Stored items:
----------

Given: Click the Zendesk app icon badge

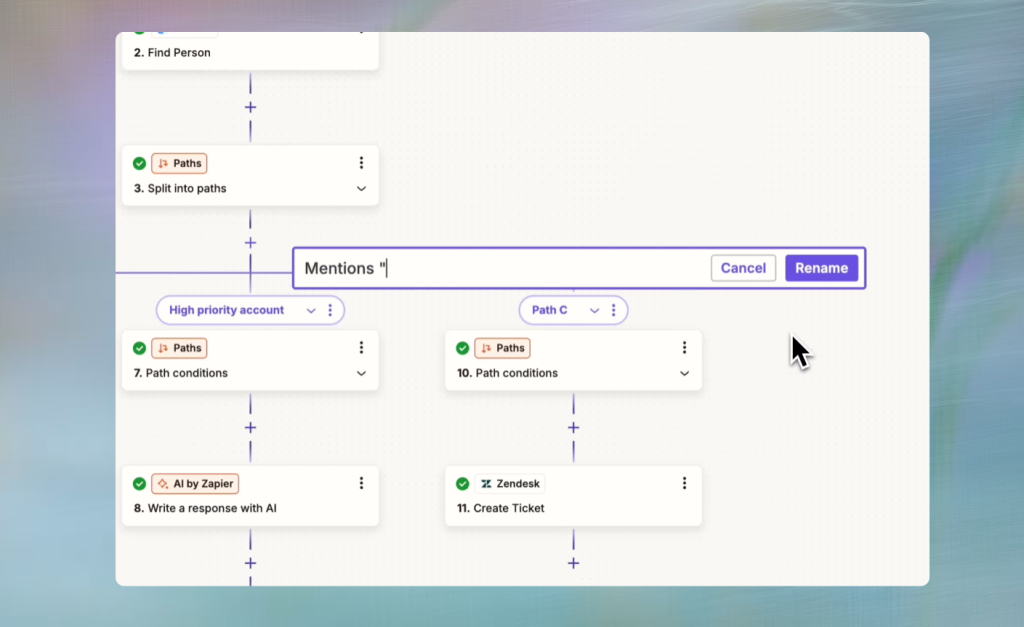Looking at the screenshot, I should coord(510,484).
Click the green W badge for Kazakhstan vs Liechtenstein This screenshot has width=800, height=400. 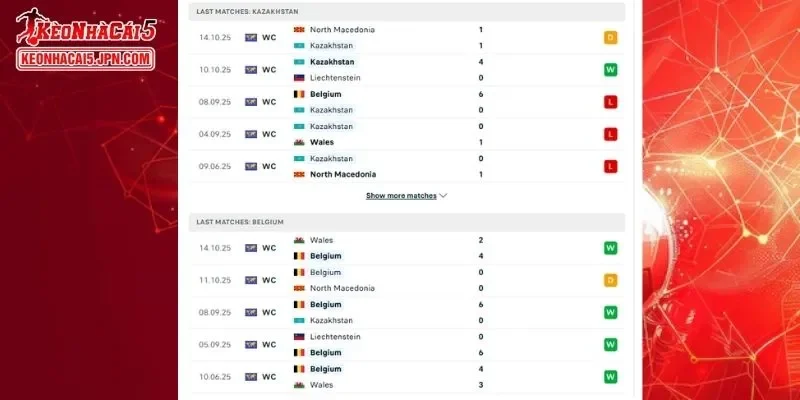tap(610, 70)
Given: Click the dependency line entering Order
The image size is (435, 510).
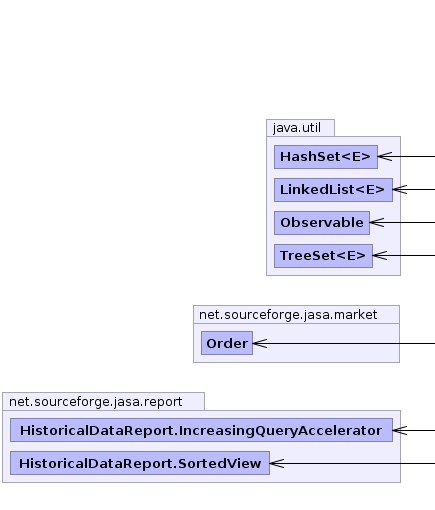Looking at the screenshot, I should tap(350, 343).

----------

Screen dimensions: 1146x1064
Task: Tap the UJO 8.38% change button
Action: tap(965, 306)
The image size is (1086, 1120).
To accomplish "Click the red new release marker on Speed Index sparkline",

----------

Please copy, exactly and with nothing else, the lines above beginning at the line that has "The image size is (1086, 1120)." and ending with the line that has "the red new".

— ANSWER FOR THE TASK —
The image size is (1086, 1120).
To accomplish "Click the red new release marker on Speed Index sparkline",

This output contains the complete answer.